An investigation into improper leadership involvement in diagnoses of post-traumatic stress disorder at Madigan Army Medical Center has cleared Hospital Commander Col. Dallas Homas of any wrongdoing.
The release of the 100-page investigation was the result of Freedom of Information Act requests by KUOW and other news organizations, which were initially denied.
Homas had been temporarily removed from command and returned to duty in August.
In a statement, Homas said he was pleased at the public release of the investigation.
"Madigan Army Medical Center is a wonderful health care system manned by superb professionals, delivering safe, quality care to America's finest,” Homas said. “I believe that delivering care to our military family is a true honor and a privilege."

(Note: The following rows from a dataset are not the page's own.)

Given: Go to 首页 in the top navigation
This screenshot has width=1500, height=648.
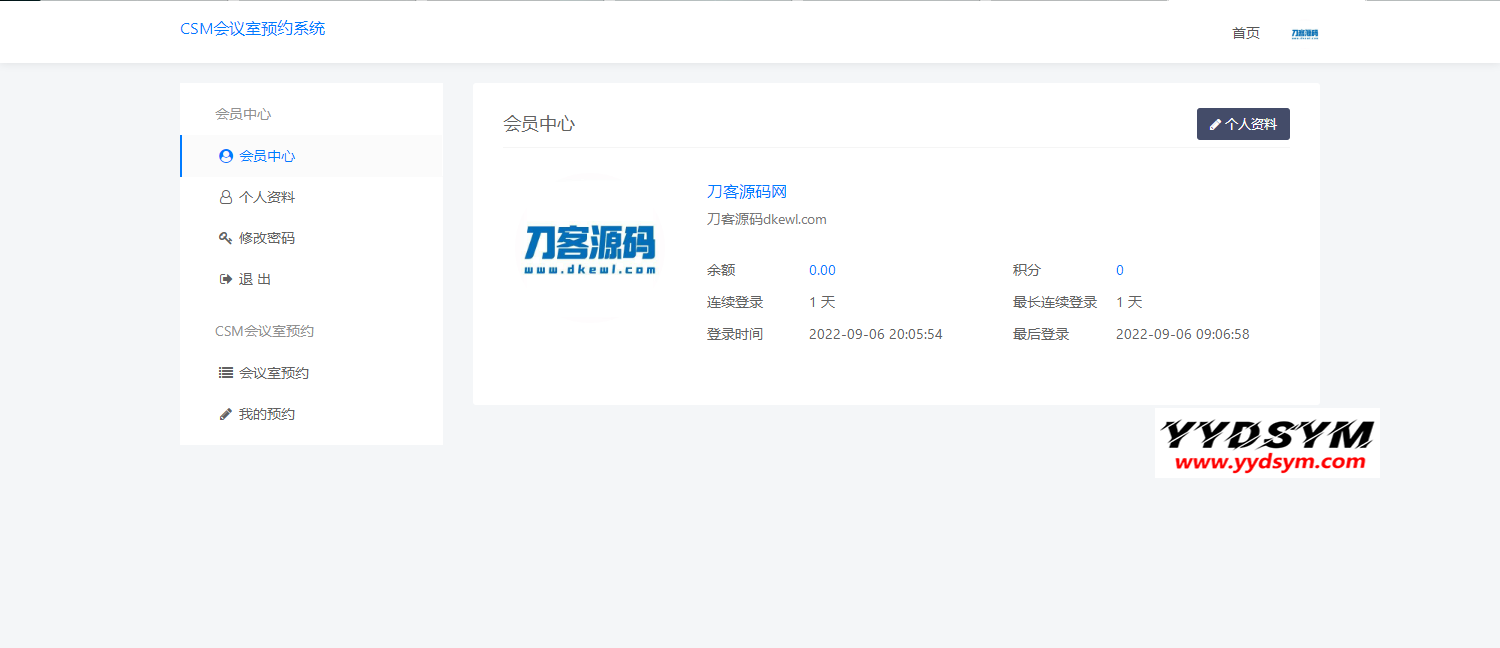Looking at the screenshot, I should tap(1246, 33).
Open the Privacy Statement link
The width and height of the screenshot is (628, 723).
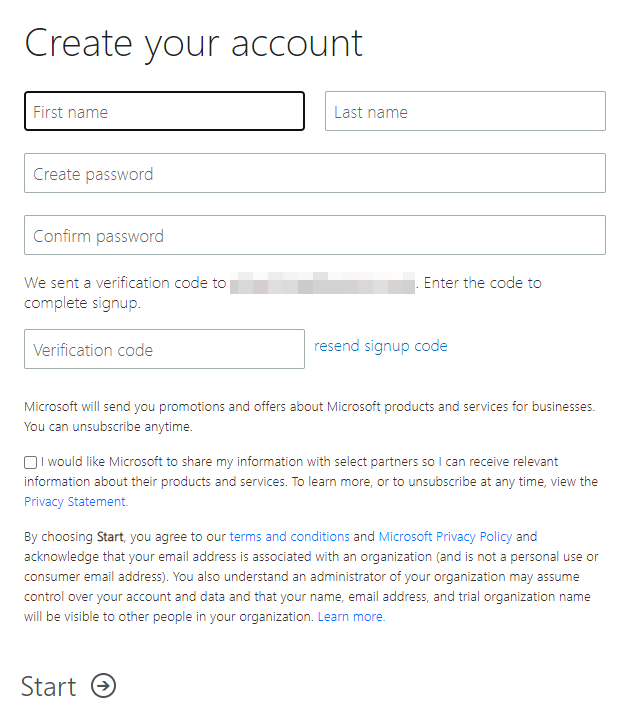point(76,502)
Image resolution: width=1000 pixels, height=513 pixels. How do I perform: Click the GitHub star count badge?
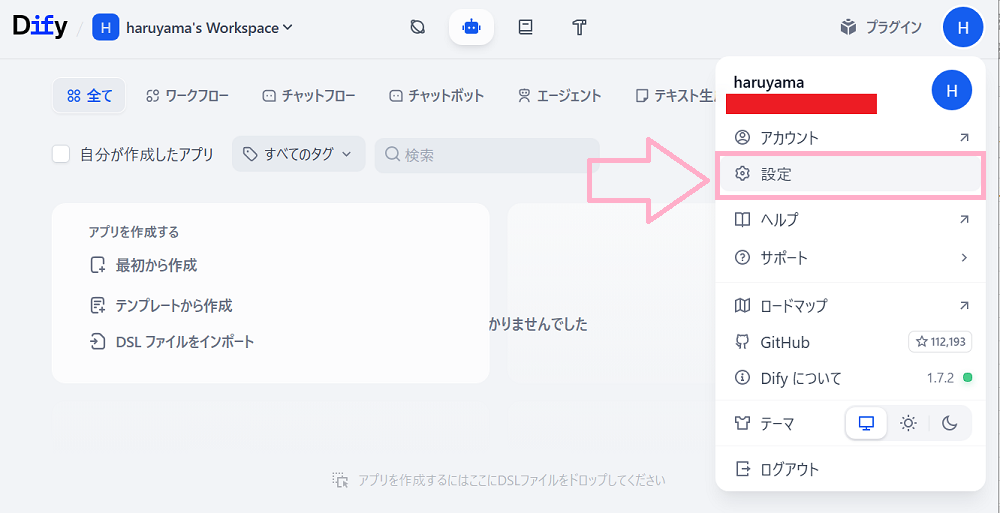[939, 342]
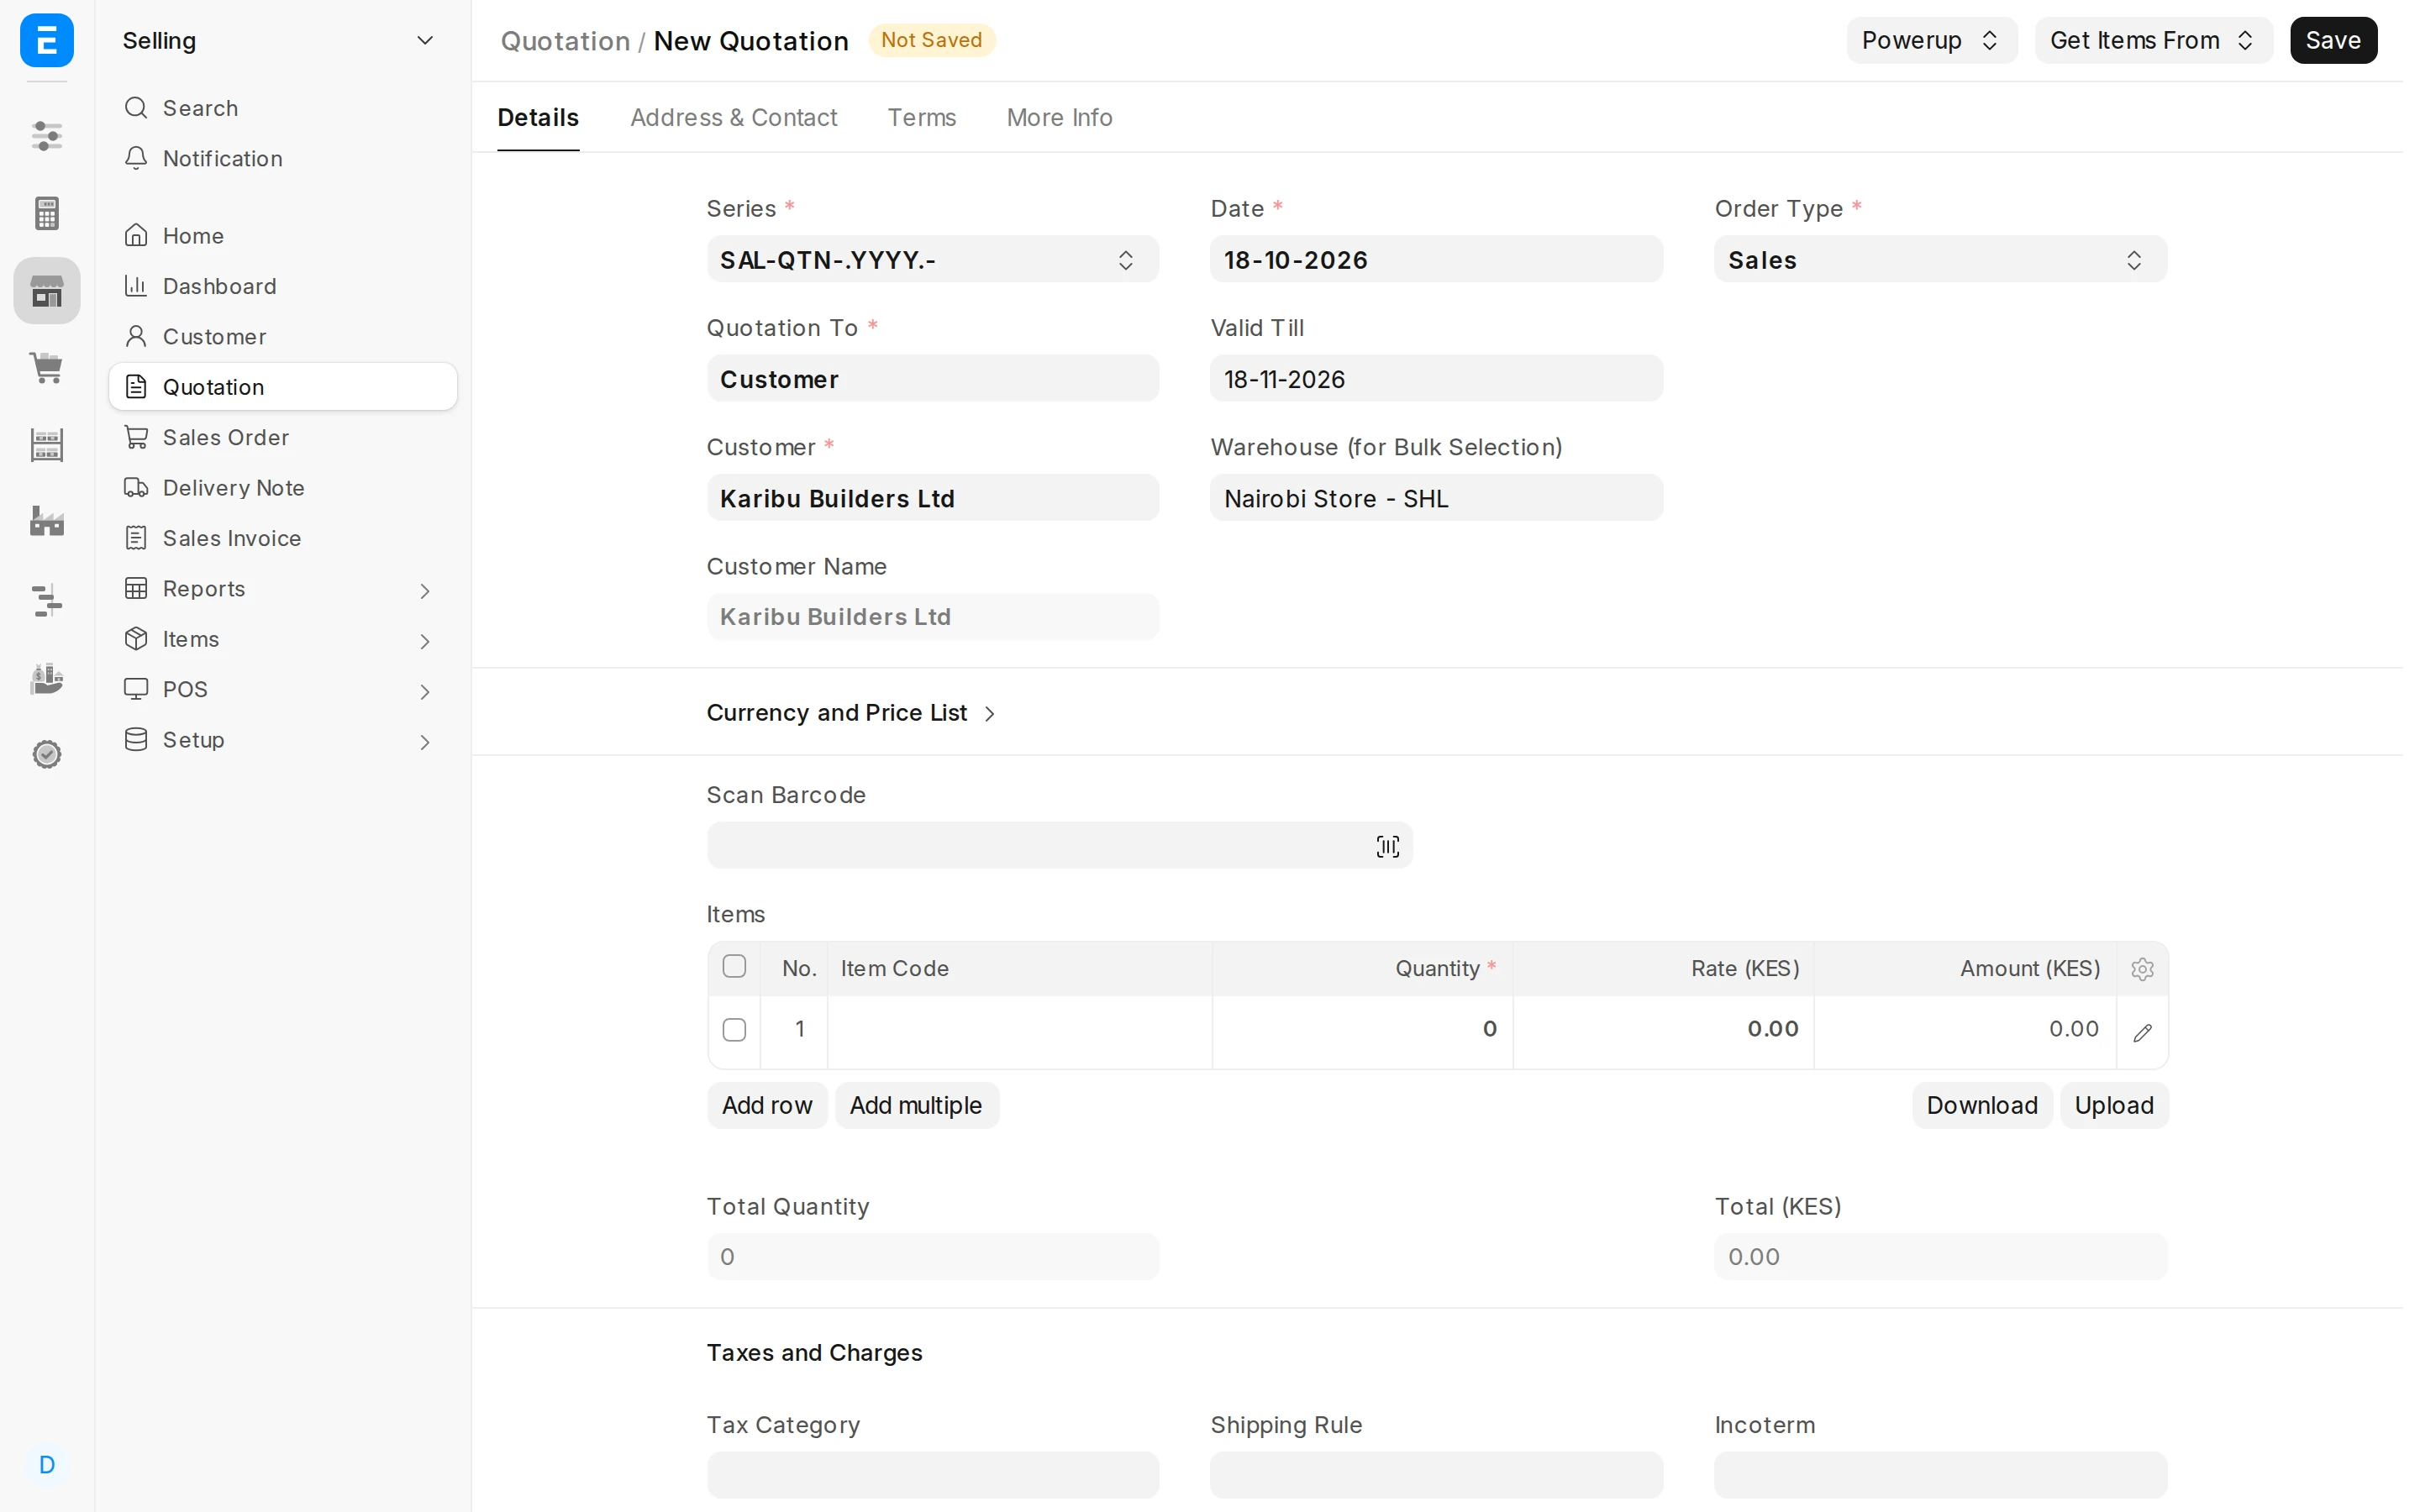Click the Save button

click(x=2332, y=40)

The investigation was prompted by patient complaints about Madigan’s use of a forensic psychiatry team that, in some cases, reversed the diagnoses of soldiers who had been previously diagnosed with PTSD.
The team was acting as a second layer of scrutiny in cases brought before them.
Army investigators determined that two patient advocates who took their concerns about the forensic psychiatry team to command were not credible. The report concluded that the advocates lacked an understanding of the forensic review process.
But during the investigation, 431 cases were re-examined. Eventually, 147 diagnoses were reinstated.
Sen. Patty Murray, D-Wash., put congressional pressure on Madigan leaders about the complaints last year and remained critical in her view of the hospital's dealings with soldiers. She said the diagnosis reinstatements and the policy changes that followed are “clear evidence that problems existed on base in properly identifying the invisible wounds of war.”
The investigation also cleared the actions of the forensic psychiatry team. However, forensic psychiatry is no longer being used in this capacity at the hospital.
The Army recently conducted its own review of its behavioral health system after the Madigan complaints surfaced and released the findings. They included more than two dozen recommendations for improving patient care.